To be successful you need:
A. Idea
B. Money- sometimes
C. Jump off the cliff.
Most people can do deal analysis. But then won't pull the trigger. Not because of potential success, but "imagined" failure.
After reading so many posts, reading books, watching podcasts. Your next avenue of learning is to actually do a deal. One that if you fail, doesn't take you out of the game. Might be new landscaping, replace flooring, paint inside outside. Don't do Foundations, moving walls, adding ADU's. Each of these by themselves might not be that bad, but once you open up a wall, life happens. Won't be a big money maker, but it got you to Jump off the Cliff and do your first deal.
Once you have your base line Deal Analysis done, do the following variations. Always starting with your original analysis. Don't put all of these failures together into one analysis.

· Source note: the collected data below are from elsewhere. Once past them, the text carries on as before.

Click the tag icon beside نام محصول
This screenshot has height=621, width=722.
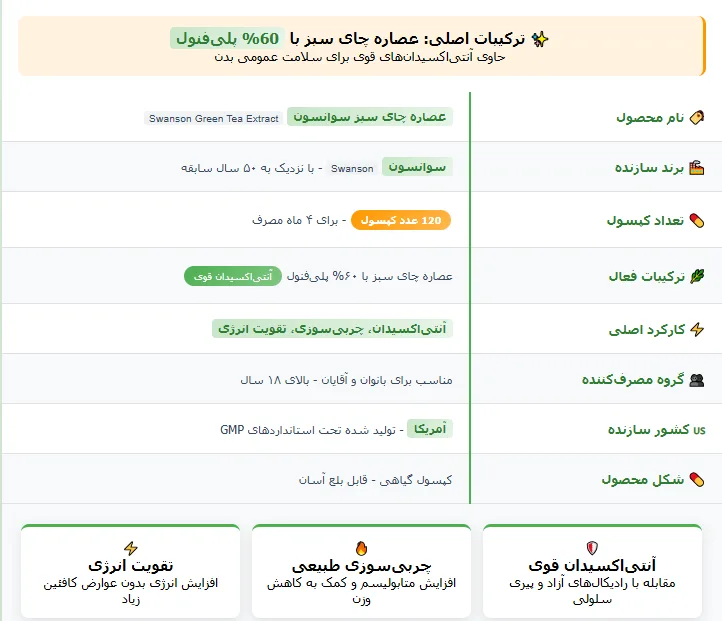[698, 118]
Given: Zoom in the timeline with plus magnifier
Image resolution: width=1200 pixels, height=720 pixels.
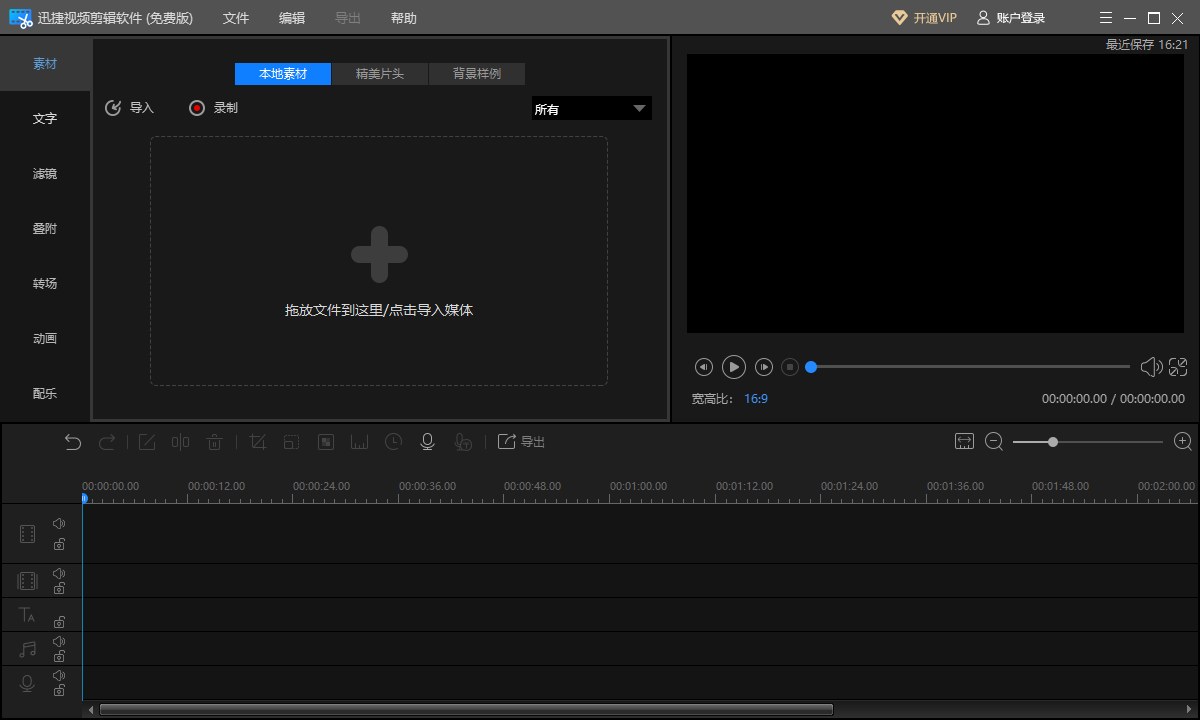Looking at the screenshot, I should 1183,441.
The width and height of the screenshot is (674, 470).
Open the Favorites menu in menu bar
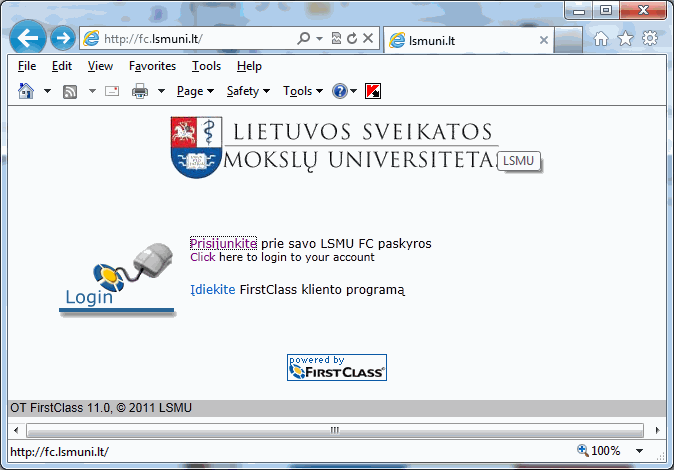click(x=152, y=66)
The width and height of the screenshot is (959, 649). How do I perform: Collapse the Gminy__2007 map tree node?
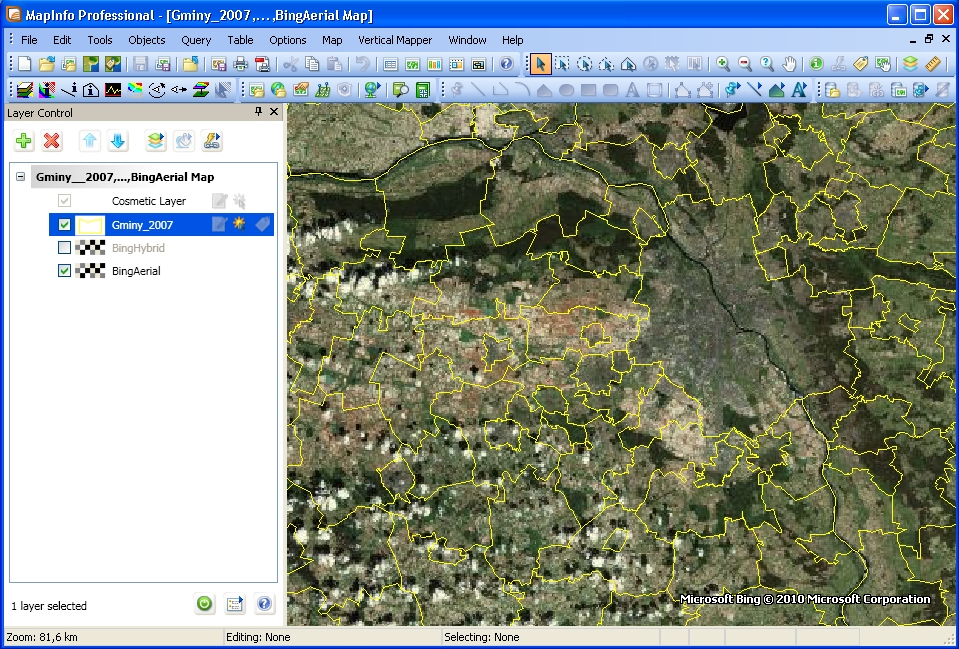pyautogui.click(x=20, y=177)
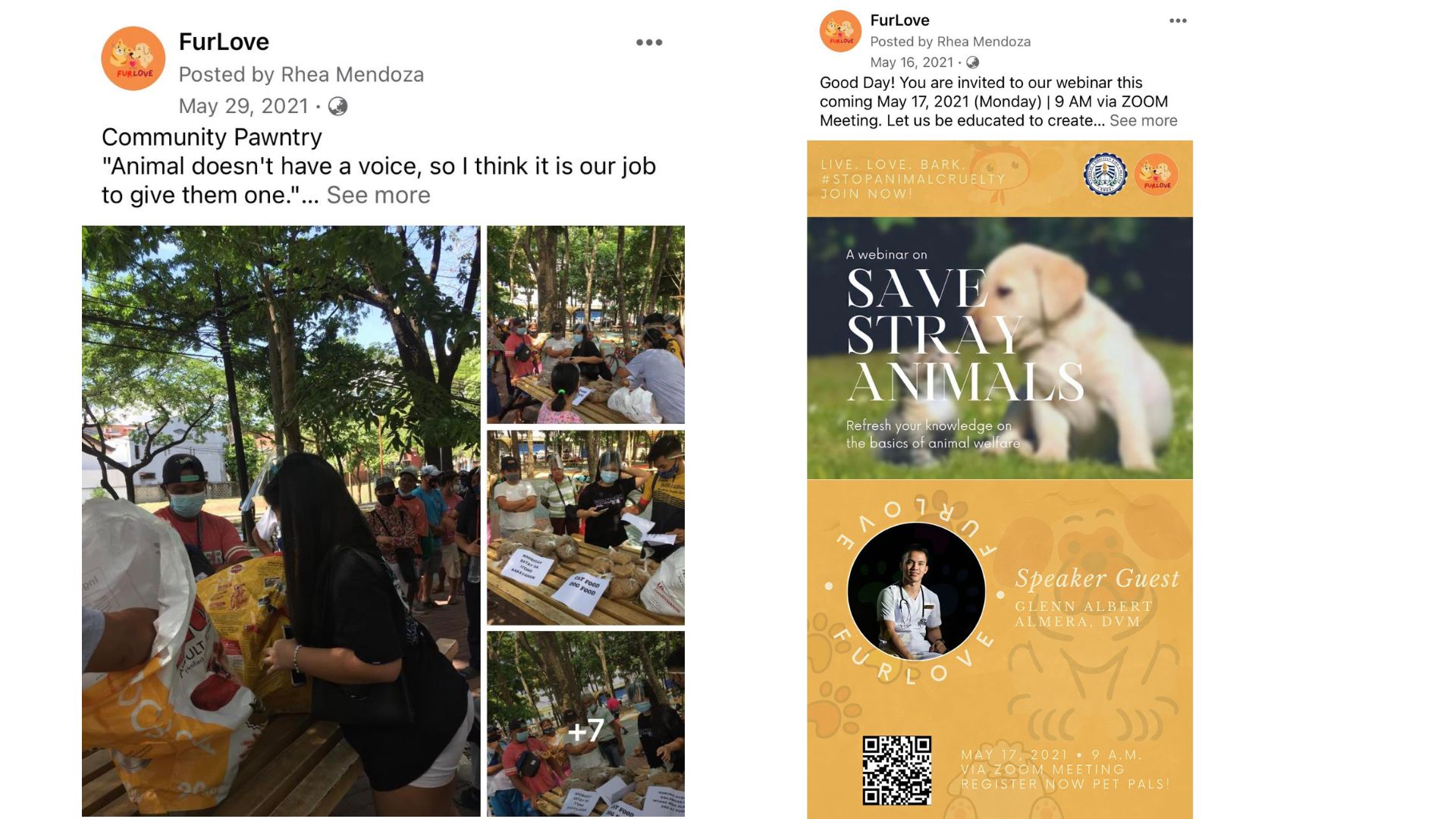The height and width of the screenshot is (819, 1456).
Task: Open the +7 more photos thumbnail
Action: click(x=585, y=724)
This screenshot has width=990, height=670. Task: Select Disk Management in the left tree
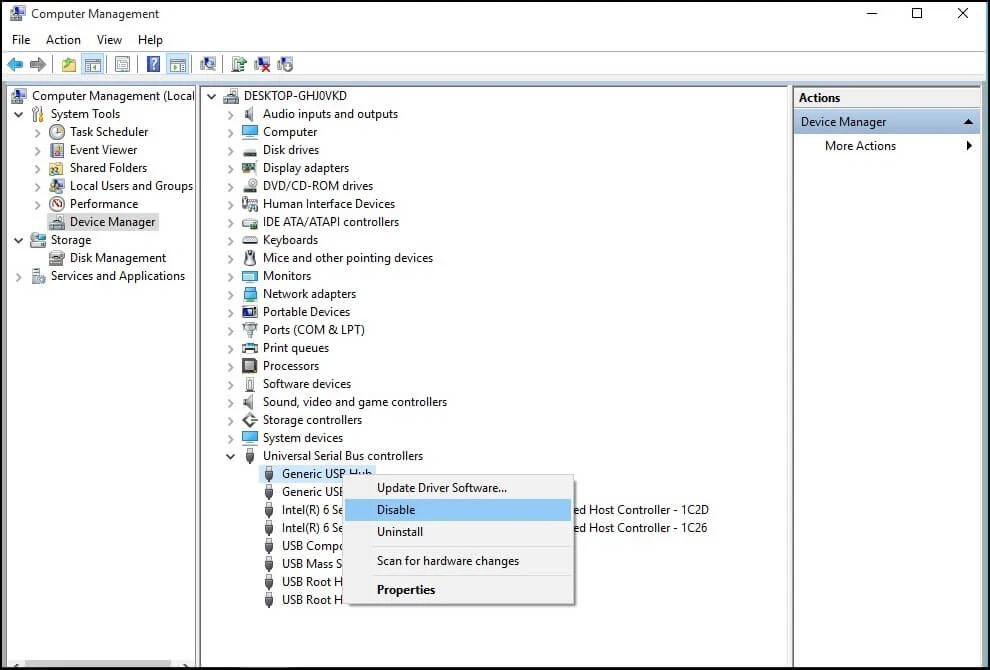[117, 258]
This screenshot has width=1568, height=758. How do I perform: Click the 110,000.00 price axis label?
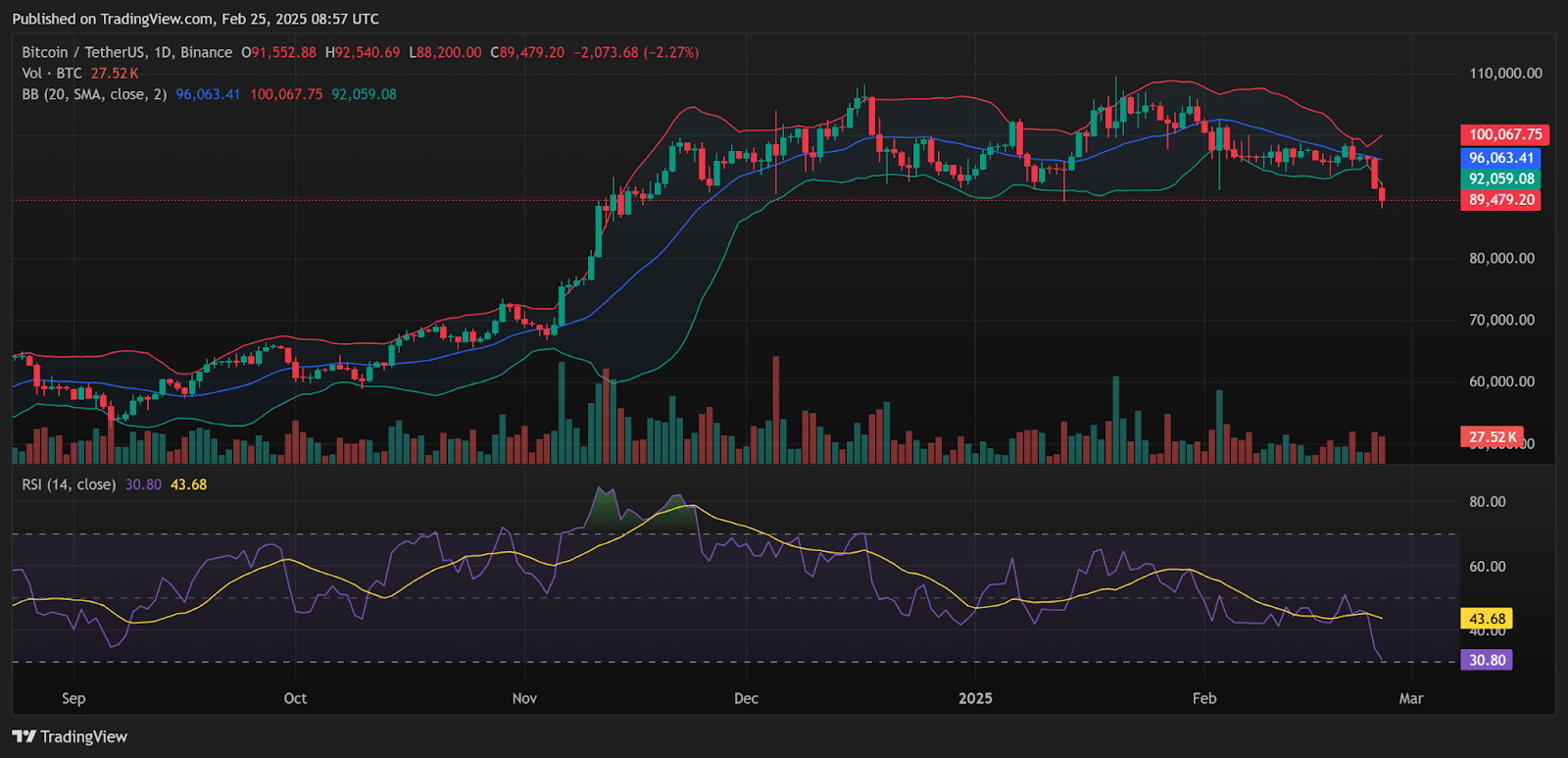pyautogui.click(x=1505, y=74)
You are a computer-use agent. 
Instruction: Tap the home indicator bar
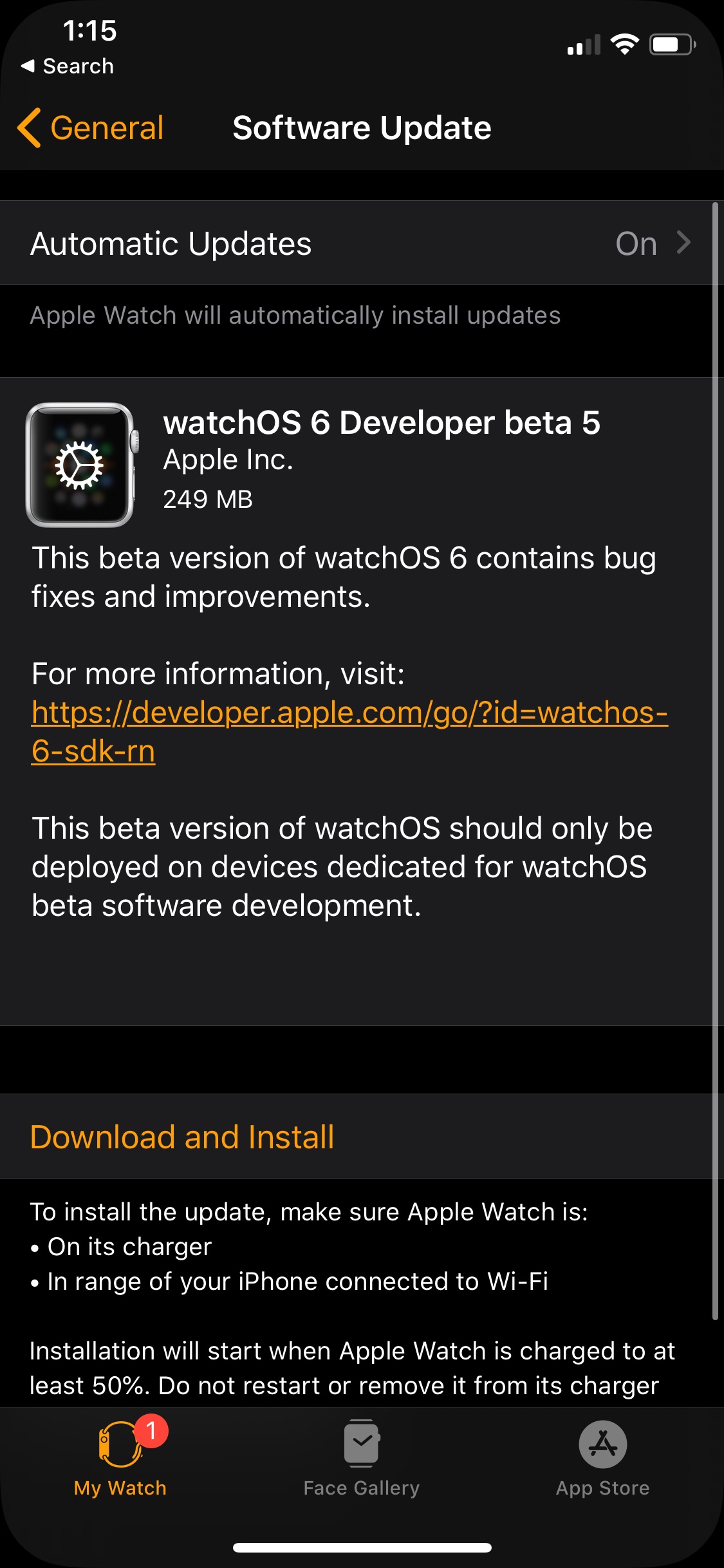pyautogui.click(x=362, y=1547)

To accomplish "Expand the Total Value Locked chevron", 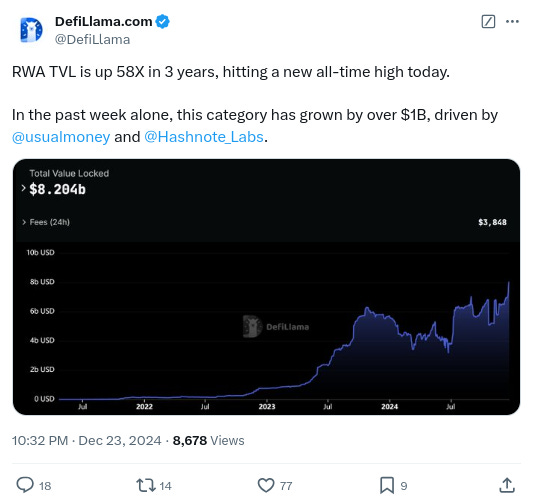I will pos(24,188).

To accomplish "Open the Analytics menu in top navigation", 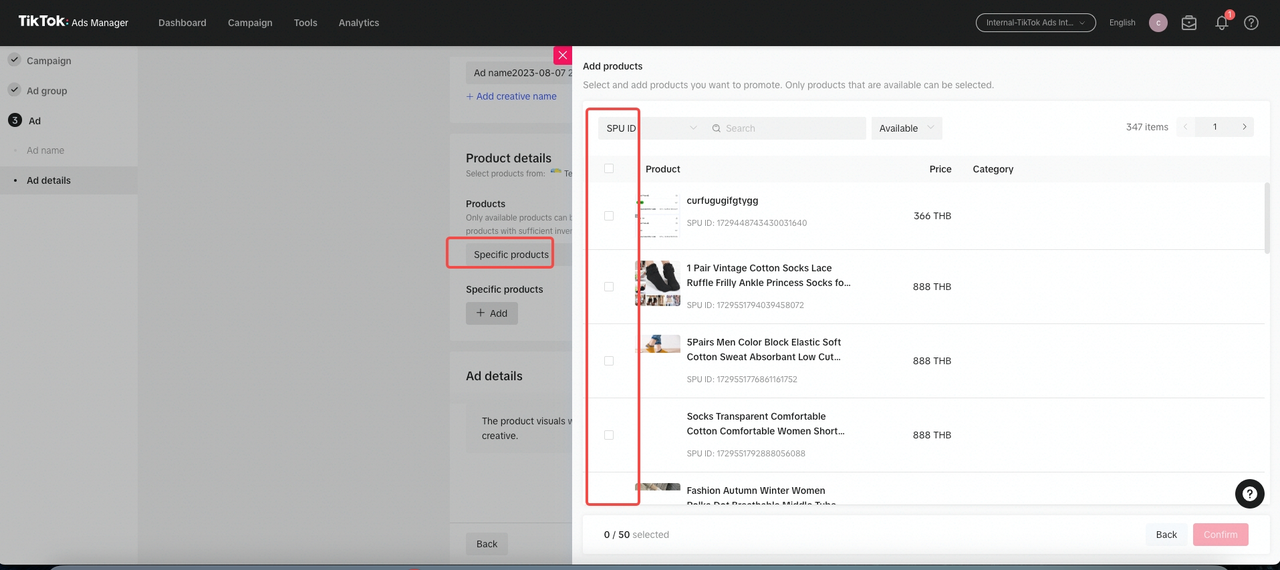I will (x=358, y=23).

1. Price is $xx,xxx higher than you want.
2. Debt- Interest is 1% point higher than you would like.
3. Occupancy or rental rate is 10% less than you plan.
4. A capex item of $15,000 comes up.
5. Flip price is $20,000 lower than planned.
6. Other. Any other item you can imagine or worry about. Replacing a faucet, broken window aren't major.
Now compare your successful Deal analysis benefits versus a true failure. Do you want financial freedom? Or don't move forward because of imagined failures. And yes, you will fail along the way.
Start small and Make Your Big Mistakes Early.